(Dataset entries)
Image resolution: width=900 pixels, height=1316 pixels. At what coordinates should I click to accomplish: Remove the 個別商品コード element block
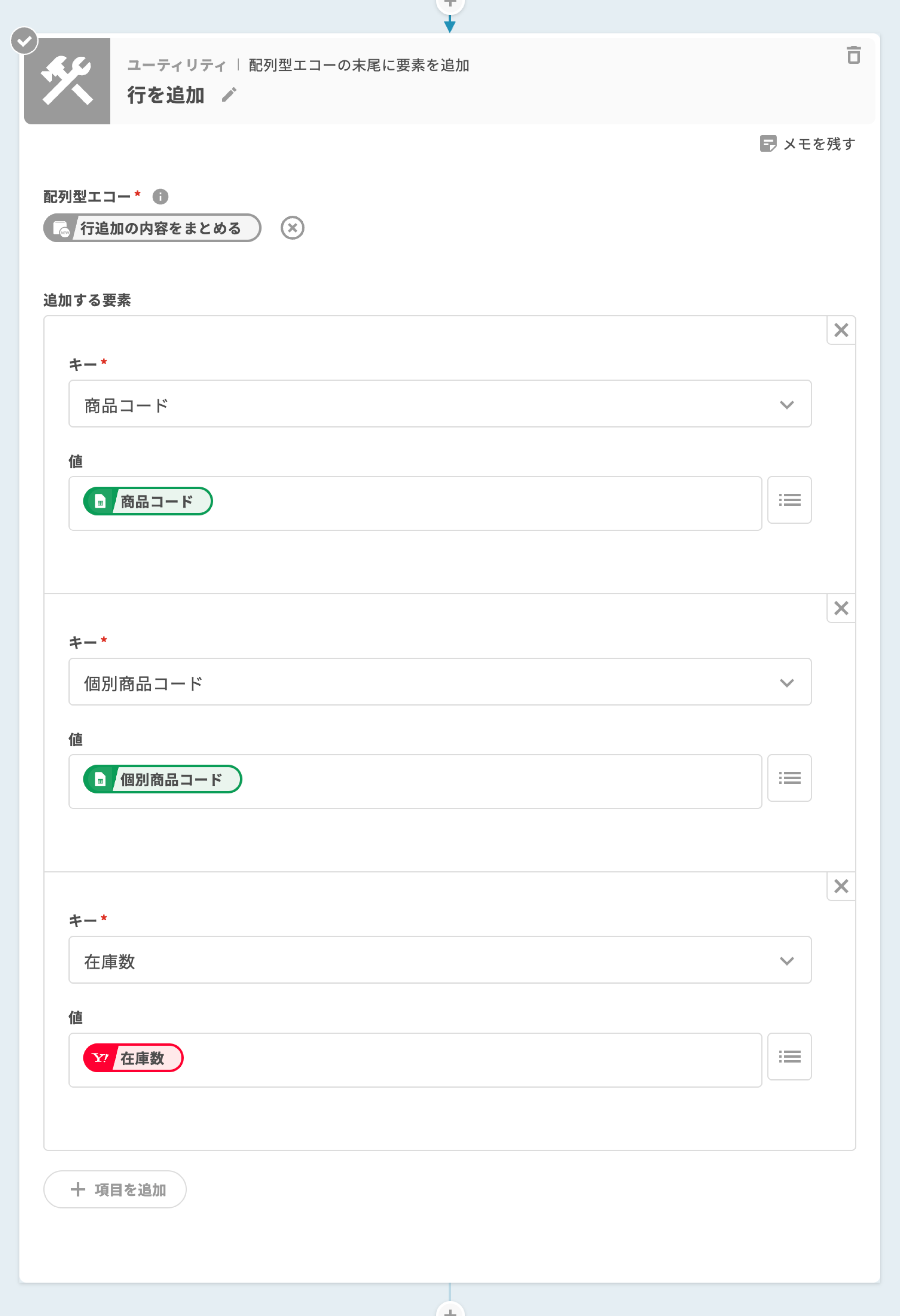[x=841, y=608]
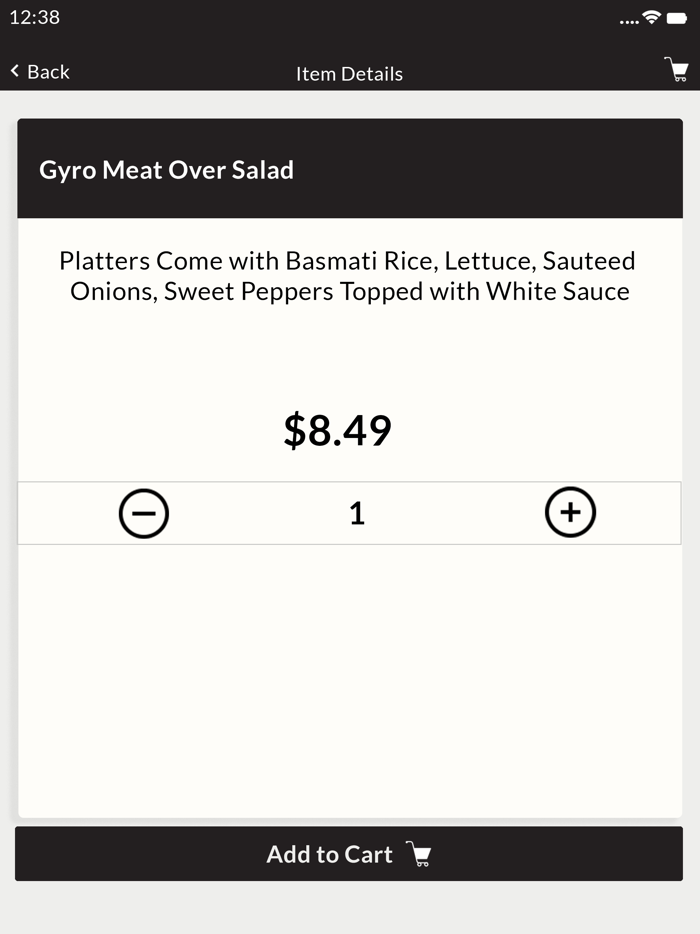
Task: Open the shopping cart icon in the header
Action: 676,68
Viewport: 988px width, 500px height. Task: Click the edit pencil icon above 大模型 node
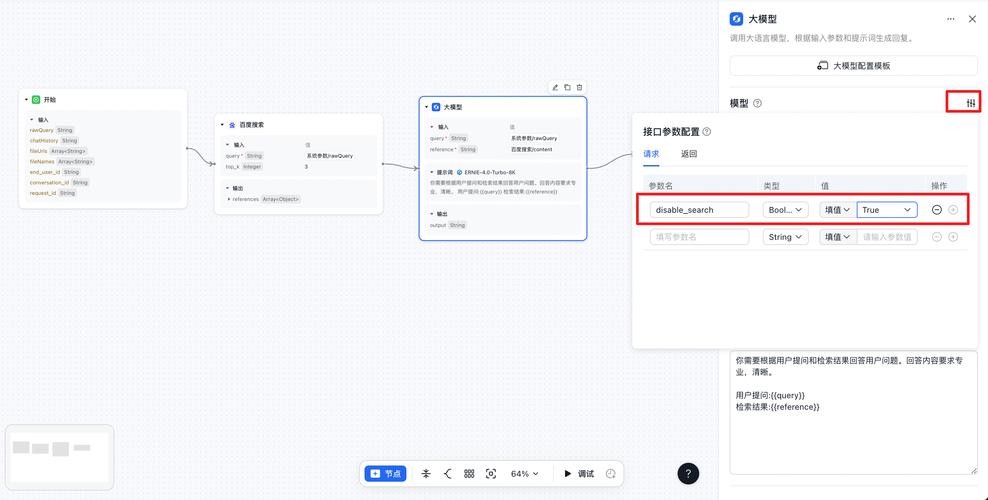555,87
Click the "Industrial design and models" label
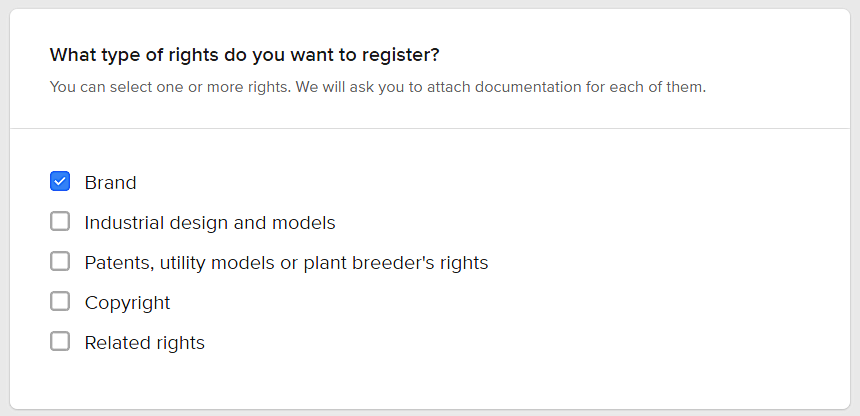This screenshot has width=860, height=416. pyautogui.click(x=210, y=223)
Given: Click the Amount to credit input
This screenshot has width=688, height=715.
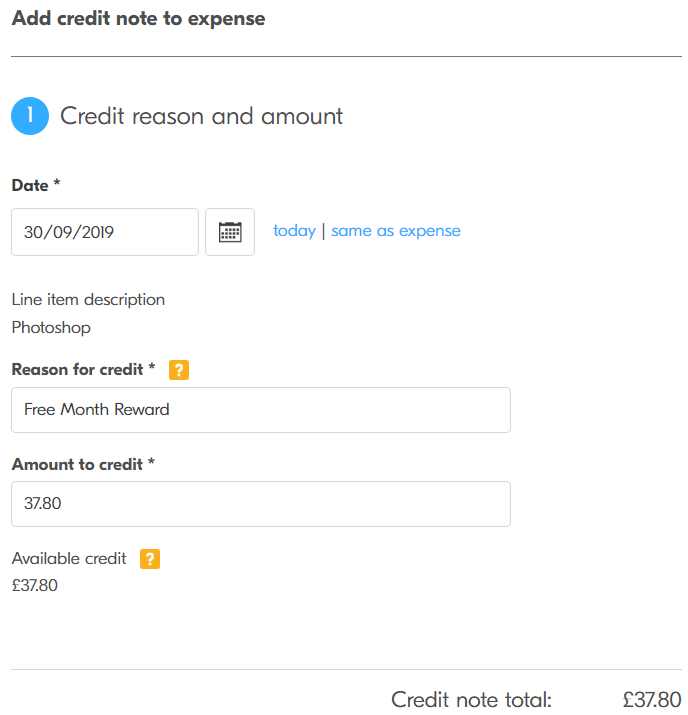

- _THE PROBLEM_
Images are to be excluded, and each record above written out word for word.

- _EXERCISE SOLUTION_
Image resolution: width=900 pixels, height=1316 pixels. At what coordinates should I click to accomplish: Remove the 個別商品コード element block
[x=841, y=608]
Task: Open the shopping cart icon in the header
Action: 676,68
Viewport: 988px width, 500px height. Task: Click the edit pencil icon above 大模型 node
555,87
Click the "Industrial design and models" label
This screenshot has width=860, height=416. pyautogui.click(x=210, y=223)
Given: Click the Amount to credit input
This screenshot has width=688, height=715.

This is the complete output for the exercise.